Marc Miller, federal Minister of Indigenous Services, said the social determinants of health cannot be ignored in preparing Indigenous communities to face the Covid-19 pandemic.
“We can't shy away from the fact that Indigenous peoples in Canada are more vulnerable than non-Indigenous Canadians. We saw this during H1N1, we saw this during SARS,” said Miller, speaking to media on Thursday.
“We've learned from those events, but the reality remains that Indigenous people in Canada experience more overcrowding, a higher burden of chronic disease and some live in highly remote and isolated parts of this country,” Miller said. “It is exactly because of this heightened vulnerability that my department and this government is focused on the specific needs of Indigenous communities.”
During the H1N1 pandemic, according to the 2013 study Communicating Risk to Aboriginal Peoples: First Nations and Metis Responses to H1N1 Risk Messages, the so-called swine flu caused nearly 8,700 hospitalizations and 428 deaths Canada-wide.
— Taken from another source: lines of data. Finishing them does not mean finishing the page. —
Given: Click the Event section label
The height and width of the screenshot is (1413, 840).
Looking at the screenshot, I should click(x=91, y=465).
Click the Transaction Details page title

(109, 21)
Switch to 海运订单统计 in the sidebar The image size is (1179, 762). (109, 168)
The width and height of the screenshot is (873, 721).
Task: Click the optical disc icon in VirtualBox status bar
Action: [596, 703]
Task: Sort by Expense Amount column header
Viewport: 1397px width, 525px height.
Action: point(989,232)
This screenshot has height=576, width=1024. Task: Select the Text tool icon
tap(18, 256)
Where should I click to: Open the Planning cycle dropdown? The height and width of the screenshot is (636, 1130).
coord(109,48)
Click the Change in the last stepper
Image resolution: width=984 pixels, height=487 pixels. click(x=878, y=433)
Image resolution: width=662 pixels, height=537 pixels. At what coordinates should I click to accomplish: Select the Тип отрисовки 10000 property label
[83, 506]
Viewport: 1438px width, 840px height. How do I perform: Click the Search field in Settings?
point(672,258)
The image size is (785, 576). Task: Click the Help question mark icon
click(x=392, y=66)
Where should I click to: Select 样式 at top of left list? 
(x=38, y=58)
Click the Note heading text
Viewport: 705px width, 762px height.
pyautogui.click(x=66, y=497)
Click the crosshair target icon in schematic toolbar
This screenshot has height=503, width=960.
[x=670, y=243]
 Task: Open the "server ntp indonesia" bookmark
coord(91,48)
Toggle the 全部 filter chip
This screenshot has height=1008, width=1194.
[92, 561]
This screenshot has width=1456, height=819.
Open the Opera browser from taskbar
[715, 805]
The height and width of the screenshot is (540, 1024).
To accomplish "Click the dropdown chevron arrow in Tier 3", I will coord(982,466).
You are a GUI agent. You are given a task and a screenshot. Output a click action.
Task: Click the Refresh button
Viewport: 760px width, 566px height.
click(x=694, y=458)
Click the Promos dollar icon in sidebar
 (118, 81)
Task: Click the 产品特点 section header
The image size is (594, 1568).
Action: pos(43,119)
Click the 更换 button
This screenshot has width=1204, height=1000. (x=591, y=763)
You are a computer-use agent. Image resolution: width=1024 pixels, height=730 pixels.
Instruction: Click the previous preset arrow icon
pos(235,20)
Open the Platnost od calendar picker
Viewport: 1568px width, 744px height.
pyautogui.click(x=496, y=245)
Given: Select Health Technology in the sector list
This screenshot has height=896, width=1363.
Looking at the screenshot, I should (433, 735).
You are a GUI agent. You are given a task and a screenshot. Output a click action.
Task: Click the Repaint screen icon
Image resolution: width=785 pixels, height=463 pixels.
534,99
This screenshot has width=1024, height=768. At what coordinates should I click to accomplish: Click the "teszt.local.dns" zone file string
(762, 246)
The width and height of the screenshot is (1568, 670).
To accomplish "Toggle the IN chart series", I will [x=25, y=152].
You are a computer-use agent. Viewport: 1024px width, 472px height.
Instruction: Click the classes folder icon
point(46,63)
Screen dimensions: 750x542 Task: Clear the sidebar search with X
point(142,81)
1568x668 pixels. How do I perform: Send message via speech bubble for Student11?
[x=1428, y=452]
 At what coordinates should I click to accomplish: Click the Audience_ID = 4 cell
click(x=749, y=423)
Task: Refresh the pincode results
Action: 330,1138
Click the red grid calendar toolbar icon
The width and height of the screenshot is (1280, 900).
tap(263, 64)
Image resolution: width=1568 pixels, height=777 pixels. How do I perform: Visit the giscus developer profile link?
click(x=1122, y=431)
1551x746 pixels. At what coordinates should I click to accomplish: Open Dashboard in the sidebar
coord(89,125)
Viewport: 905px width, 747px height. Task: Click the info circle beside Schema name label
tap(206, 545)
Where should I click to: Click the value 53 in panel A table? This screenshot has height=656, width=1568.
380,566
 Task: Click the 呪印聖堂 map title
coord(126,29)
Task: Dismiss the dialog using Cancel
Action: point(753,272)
Of those, 10 per cent were Indigenous, despite the fact they make up around four per cent of the total Canadian population.
During the first wave of the virus in 2009, people of Aboriginal descent made up nearly half of the hospitalizations and 18 per cent of the deaths caused by H1N1 in Canada.
Nearly one in four of those critically ill with H1N1 treated in hospital were Indigenous.
According to a report by the National Collaborating Centre for Aboriginal Health, health and human services in Indigenous communities quickly became overwhelmed during the 2009 H1N1 epidemic.
“Indigenous communities were three, four to five times more affected by H1N1 than non-Indigenous communities,” Miller said, adding the continued social disparity between Indigenous and non-Indigenous Canadians remains “unacceptable.”
Miller said investments in housing and water infrastructure in First Nations communities have “closed those socioeconomic gaps,” leaving them better prepared now in the face of COVID-19 – a coronavirus that has spread to more than 200,000 people across the globe claiming 16,500 lives – but there is more work to be done.
After first allocating $100 million in emergency funds to prepare Indigenous communities as the World Health Organization declared COVID-19 a global pandemic, the federal government announced an additional $305 million in funds on Wednesday to address the immediate needs of Indigenous communities as part of a $82-billion COVID-19 response package.
Tom Wong, Chief Medical Officer of Public Health for Indigenous Services Canada, said the ministry is helping bolster surge capacity in Indigenous communities and is working on developing and refining their emergency preparedness plans.
While experts cobble together data trying to chart a path through a COVID-19 pandemic set to peak in a month, Wong said they are including “culture as prevention, and culture as treatment and culture as resilience.”
Regulars at the Bushe Store understand the strength found in community during times of crisis, Chalifoux said, adding elders have brought together members of her community in prayer while they await the worst of whatever of the COVID-19 pandemic may bring.